Delicious ways to enjoy these 5 millet varieties
Millets are considered ancient grains that were cultivated even before other grains like wheat. Millets can grow even in harsh conditions where less hardy grains cannot. This is why the United Nations (UN) designated 2023 as the International Year of Millets, aiming to use them to fight hunger. Here are some tasty ways to include various types of millet in your everyday meals.
Sorghum
Sorghum is widely cultivated in India, especially in Maharashtra and Karnataka, and is locally known as jowar. It is also grown in Central America, Africa, and parts of southern Asia. You can cook sorghum grains to make a hearty porridge and add fruits, nuts, and seeds to enhance its flavor and nutrition. Sprouted or cooked sorghum grains can also be added to salads.
Foxtail
Foxtail millet is widely cultivated in Asia and is also the second-most grown variety of millet. Also called Italian millet sometimes, these fiber-rich millets are high in vitamins A and E, potassium, and phosphorous.
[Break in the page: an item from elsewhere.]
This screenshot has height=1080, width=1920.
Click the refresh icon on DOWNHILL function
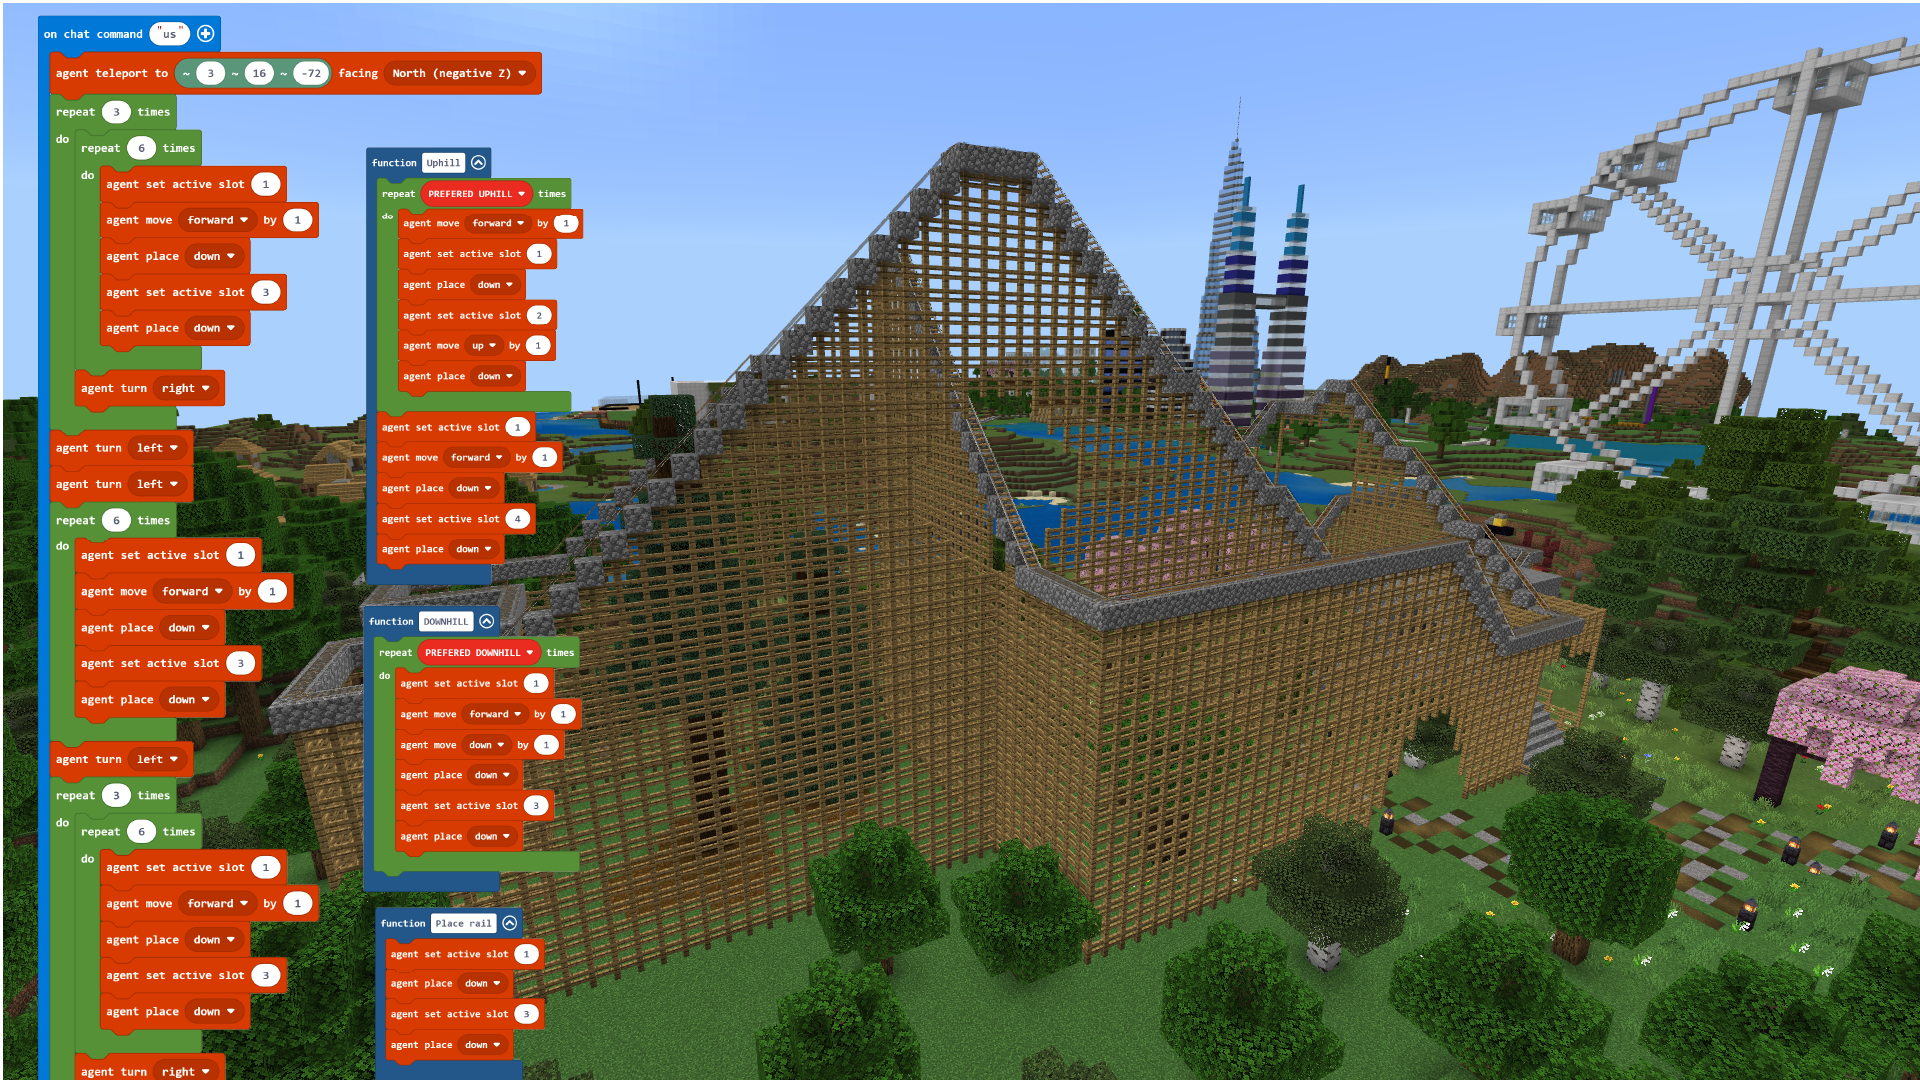coord(487,620)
You can relish foxtail millet by incorporating it into flatbreads and cakes. You can also add it to lemon rice, or savor it as foxtail millet kheer for dessert.
Buckwheat
Buckwheat, also known as kuttu in India, is a versatile and commonly used pseudo-cereal grain. It may help reduce blood pressure, promote cardiovascular health, and aid weight loss. Moreover, it is considered diabetic-friendly. Besides kuttu roti, khichdi and upma, buckwheat can also be used to make pizzoccheri, a type of Italian wholewheat pasta served with cheese and cabbage.
Amarnath
Rich in protein, dietary fiber, B vitamins, iron, phosphorus, magnesium, and manganese, amarnath is gluten-free. Also known as ramdana, rajgira, and chola, it can be boiled, like rice, ground into a gluten-free flour for baking, popped like popcorn or made into a nutritious porridge. This millet not only helps fight greying and hair loss but also lowers cholesterol levels and cardiovascular disease risk.
Kodo
Kodo millets digest easily and strengthen the nervous system. Rich in B vitamins, calcium, iron, magnesium, potassium, and zinc, it is great for gluten-intolerant individuals. The kodo millet is used to make payasam or kheer. It can be ground into flour and used to make various dishes like khichdi, dalia, dosa, pongal, porridge, biscuits, and noodles.